Comme je m'y étais pris au dernier moment, je me suis retrouvé dans une place bizarre au premier rang. C'était intéressant, d'habitude je déteste, mais pour un récital, pourquoi pas. Et puis comme ça j'ai expérimenté pour vous un soprano dramatique de format wagnérien à moins de trois mètres. C'est une expérience en soi : il y a du décibel !!! Je sentais l'air vibrer mais on s'ajuste vite à cette écoute étrange qui scotche au fauteuil à chaque fois que la chanteuse à la mauvaise idée de tourner sa tête dans votre direction.

Mais j'exagère, et ce n'est pas qu'une affaire de puissance et de volume. La voix est magnifique, sombre mais avec quelque chose de très chaleureux que je n'avais pas perçu au disque. Le timbre est bourré d'harmoniques, c'est d'une très grande beauté en soi. La technique est bluffante, évidemment ce type de voix n'est pas très agile, mais par contre les pianissimos son somptueux, les aigus impeccables. Pour une voix aussi ample, il n'y a pas tant de vibrato par rapport à ce que le disque pourrait laisser présager. Il faut dire là aussi qu'elle a du dimensionner sa voix au récital avec piano.

La diction est impressionnante : tout est parfaitement articulé, aucune consonne n'est escamotée, même dans les pires aigus. D'ailleurs, les rappels chantés en français ont été la preuve de ce qu'on ressentait dans tout le concert : tout était parfaitement audible et articulé, pas besoin de surtitres alors qu'elle ne semble pas bien parler français quand elle ne chante pas. Dans ces deux chansons de Kurt Weill, c'était étonnant, elle n'avait même pas d'accent !

L'implication est totale, le texte est rendu bien vivant, bien interprété sans maniérismes avec des pointes d'intensité. Mais c'est un équilibre, et ce n'est pas qu'une diseuse, également une musicienne, les phrasés sont magnifiques.

Bref, une très grande chanteuse qui a paru dès le début très sûre de pouvoir compter sur ses moyens vocaux tout en était un peu inquiète de cette première parisienne. Très vite, elle s'est décrispée et a même un peu communiqué avec le public (elle semble adorer cela) pour les bis - au nombre de quatre, Kurt Weill : Je ne t'aime pas et Youkali, Richard Strauss : Zueignung, Edvard Grieg : Jeg elsker dig.

Le public est passé du toussage délirant au début à l'enthousiasme délirant à la fin.

Un très grand concert, qui a largement dépassé les attentes que j'en avais. Tout était bien : le programme, la chanteuse, tout quoi.

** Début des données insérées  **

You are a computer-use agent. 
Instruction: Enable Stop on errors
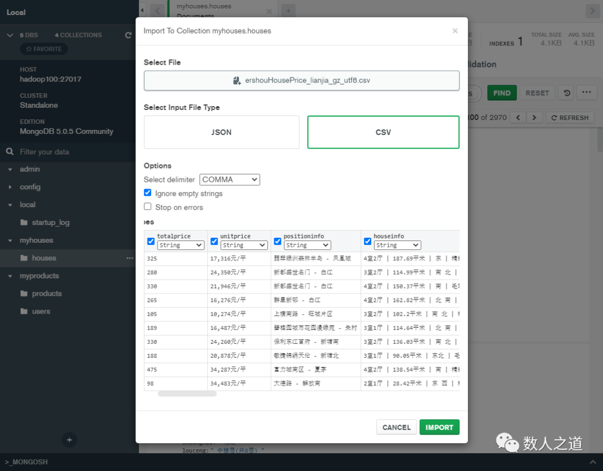pyautogui.click(x=147, y=206)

J'ai l'impression qu'on va entendre parler d'elle dans les années à venir - mon oracle n'est pas non plus une révélation, on parle beaucoup d'elle déjà - , sa carrière a littéralement explosé en moins de cinq ans. En plus d'opéra italien, elle continue à chanter Isolde et a ajouté Brünnhilde (toutes les Brünnilde en définitive), elle parait en pleine confiance de ses moyens vocaux !

Vivement la suite !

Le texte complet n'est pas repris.